February 26, 2008: Adrian Khactu & Samuel Delany

Samuel R. Delany is a critic and novelist, with essays and interviews collected in seven volumes, the most recent three of which are Silent Interviews (1994), Longer Views (1996) and Shorter Views (1999). His award winning autobiography The Motion of Light in Water (1988) and his novel Hogg (1995) were returned to print in 2004. His novel Phallos was reviewed in the Village Voice as "a lapidary, digital-age Pale Fire, tonally redolent of Valery's Epilinos." His other fictions include The Mad Man (1995), and Atlantis: Three Tales (1993). A multiple winner of both Hugo and Nebula Awards, Mr. Delany is also a recipient of the Pilgrim Award for outstanding scholarship in science fiction studies, and a winner of the William Whitehead Memorial Award for a lifetime's contribution to Lesbian and Gay Literature. His scholarly interests include Walter Pater and the Oxford aesthetic movement and its influence on high modernism, as well as questions of race, gender, queer studies, and literary theory. After eleven years as a comparative literature professor at the University of Massachusetts at Amherst and a year and a half as an English professor at the State University of New York at Buffalo, Mr. Delany began as a professor of English and creative writing at Temple University in January 2001.

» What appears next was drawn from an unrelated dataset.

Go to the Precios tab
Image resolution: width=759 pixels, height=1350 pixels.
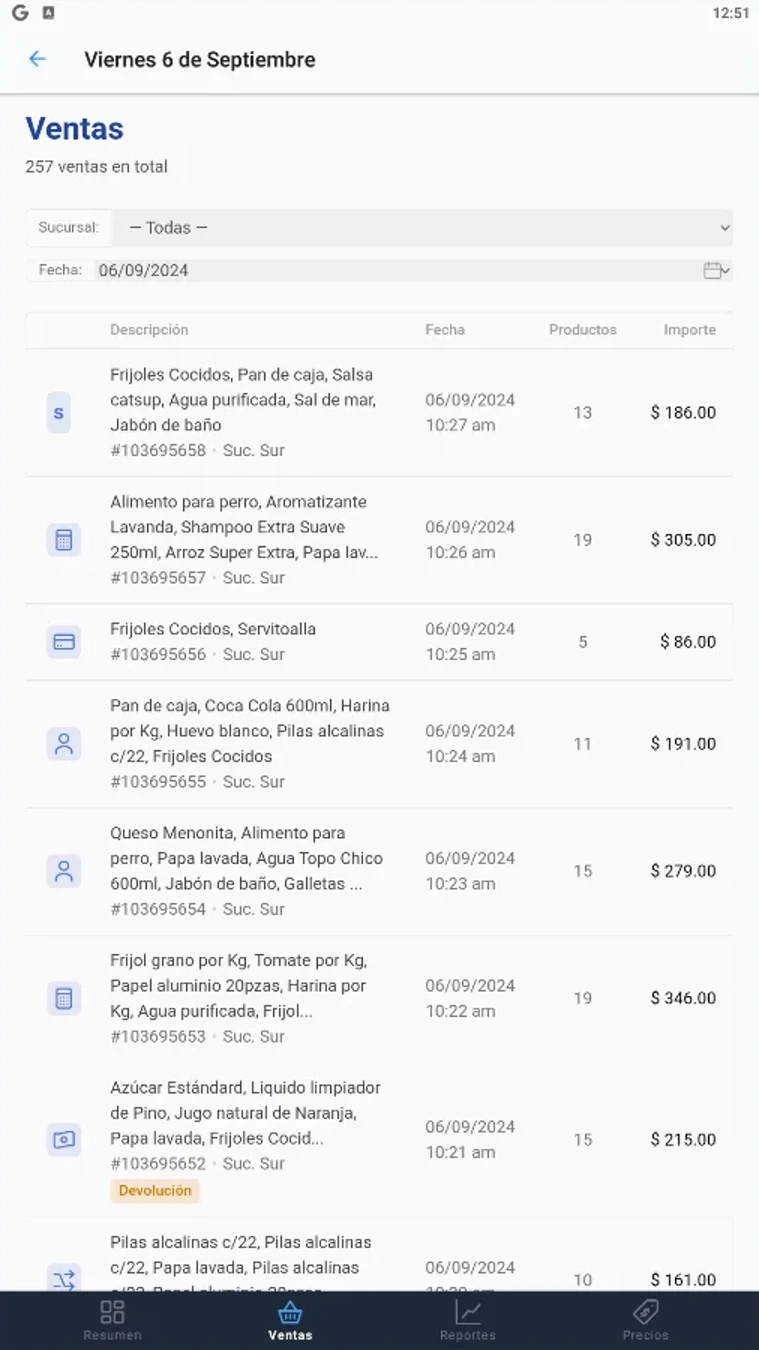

Adrian Khactu's work has been published or is forthcoming in the Atlantic Monthly, Carve, Heritage, and In/Vision (or HOOT! as those in the know pronounce it). He has won the Richard Moyer Prize in Fiction and the Ezra Pound Prize in Literary Translation, as well as fellowships from Clarion West and Vermont Studio Center. Adrian currently lives, studies, and works in Philadelphia, and he holds shiny, though not entirely profitable, creative writing degrees from Stanford and Temple Universities (where he was a student of Samuel Delany).